From a very interesting (and very long) article from Courtney Rubin about the decline of Ample Hills, a really good ice cream shop that has a location here in Astoria:
But on March 15, the day before New York City shut down for the pandemic — and as signage bearing Ample Hills’ farm animal mascots and the words “ice cream coming soon” was still up at a second Disney location — everything came crashing down. Ample Hills filed for Chapter 11 bankruptcy, just short of the company’s 10th anniversary. It had nothing to do with the pandemic: Even as annual sales had grown, reaching nearly $10.7 million at their peak, so had the losses. Over 2018 and 2019, the company lost about $13 million. In June 2020, Ample Hills sold for just $1 million to perhaps the unlikeliest of buyers — Schmitt, an Oregon manufacturing company that makes laser scanners and sensors for propane tanks.

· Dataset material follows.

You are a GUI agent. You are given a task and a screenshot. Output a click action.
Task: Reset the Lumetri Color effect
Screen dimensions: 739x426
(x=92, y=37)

I didn’t know things went down like this. Sounds like a complete mess:
According to employees, Smith and Cuscuna would fall in love with the story they could tell about a location and sign a lease without due diligence. For example, they liked Prospect Park West because 100 years earlier it had been an ice cream shop; plus their original location was a cart in Prospect Park. Meanwhile, the rent was roughly $220,000 a year, with a projected $500,000 buildout. “There was no true P&L done on anything,” says Chuck Green, the former vice president of sales at Ben & Jerry’s who helped negotiate its sale to Unilever in 2000. (Green lasted just a few months at Ample Hills in 2018 as COO before being fired by Smith, and has since been rehired by Schmitt.)